The value of Gosling's work was recognised by Nottingham Trent University in 2005, when it stepped in to save "an amazing treasure trove of groundbreaking TV and radio work which was in danger of being lost forever". The veteran broadcaster's archive, which includes films, tapes, scripts, cuttings and background notes providing perspective on 40 years of social history, is now safely preserved within the School of Arts and Humanities.

Gay rights

Gosling was an early pioneer of the modern British gay rights movement, first becoming involved in the 1950s, and working with Allan Horsfall in the North West Homosexual Law Reform Committee of the late 1960s, which later became the Campaign for Homosexual Equality (CHE). Horsfall and Gosling ran a website together called Gay Monitor which is partly a history of CHE and partly an account of more recent cases of discrimination against gay men.

Gosling's background in grass-roots activism chimed with CHE's stated attempt to forge a democratic mass movement in which gay people were encouraged to take control of their own lives and fight for their rights. This was in contrast to much pre-1967 work by, in particular, the London-based Homosexual Law Reform Society, which was seen as "top-down", metropolitan and somewhat elitist and not run by gay people themselves (or not ostensibly so: in fact, HLRS founder A.E. Dyson and long-time HLRS Secretary Antony Grey were both gay, but never said so at the time). Thus, at a CHE rally in Trafalgar Square, London, on 23 November 1975, Gosling said: "Last time it was done by an elite, who did it by stealth ... This time it has to be done by us, brothers and sisters".

Personal life

During the 1990s, his professional fortunes waned, and his long-term partner Bryn Allsopp was diagnosed with pancreatic cancer. Gosling nursed him until his death in November 1999. He was declared bankrupt in 2000, and was stated to be living in poverty in 2002. In an interview with LeftLion magazine in August 2013 Gosling stated that he had planned on writing his memoirs for a few years but had never quite got round to doing it. "Life is for living, not for writing," he said. He also talked about his lifelong relationship with alcohol: "I've been drinking since I was twelve. I drink brandy and wine now. In those days I drank ten pints a night. There were fifty pubs in my St Anns. I'd have a drink in every one."

False confession

On Inside Out on 15 February 2010, Gosling said he had used a pillow to suffocate a former lover. Gosling said that the "young chap" was dying from AIDS and in "terrible, terrible pain", and did not say whether this had been agreed beforehand. He described how he said to the doctor: "Leave me, just for a bit." When the doctor had gone: "I picked up the pillow and smothered him until he was dead. The doctor came back and I said: 'He's gone.' Nothing more was ever said." On 16 February, The Daily Telegraph reported that officers from the Nottinghamshire Constabulary were to investigate. He was arrested on suspicion of murder on 17 February 2010, and released on police bail the following day without being charged.

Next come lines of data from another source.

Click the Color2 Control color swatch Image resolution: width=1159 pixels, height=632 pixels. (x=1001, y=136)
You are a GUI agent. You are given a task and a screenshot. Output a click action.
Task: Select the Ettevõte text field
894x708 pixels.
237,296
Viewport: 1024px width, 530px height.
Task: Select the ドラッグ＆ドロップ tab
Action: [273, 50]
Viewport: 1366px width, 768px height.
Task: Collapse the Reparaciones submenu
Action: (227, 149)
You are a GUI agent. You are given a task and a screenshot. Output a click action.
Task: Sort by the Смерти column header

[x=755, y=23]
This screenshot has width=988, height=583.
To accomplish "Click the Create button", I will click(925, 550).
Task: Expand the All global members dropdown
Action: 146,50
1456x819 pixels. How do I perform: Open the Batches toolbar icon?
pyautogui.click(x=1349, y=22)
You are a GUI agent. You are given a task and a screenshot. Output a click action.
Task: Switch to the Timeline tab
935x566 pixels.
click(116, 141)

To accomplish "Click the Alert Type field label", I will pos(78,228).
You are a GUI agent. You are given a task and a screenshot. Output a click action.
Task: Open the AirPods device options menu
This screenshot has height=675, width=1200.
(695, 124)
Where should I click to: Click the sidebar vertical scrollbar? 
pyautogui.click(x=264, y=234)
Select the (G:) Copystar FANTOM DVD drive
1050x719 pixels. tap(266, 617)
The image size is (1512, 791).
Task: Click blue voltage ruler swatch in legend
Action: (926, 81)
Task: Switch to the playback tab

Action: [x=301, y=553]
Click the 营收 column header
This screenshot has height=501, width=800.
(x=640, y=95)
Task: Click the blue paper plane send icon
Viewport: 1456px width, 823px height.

Gosling was found to have fabricated the claim and had not been in the UK at the time of the death. On 20 August 2010, the Crown Prosecution Service announced that Ray Gosling would be prosecuted because he had "...caused wasteful employment of the police by knowingly making ... a false report tending to show that an offence had been committed". On 14 September 2010, he was given a 90-day suspended sentence at Nottingham Magistrates' Court.

Death

Gosling died, aged 74, at the Queen's Medical Centre in Nottingham on 19 November 2013.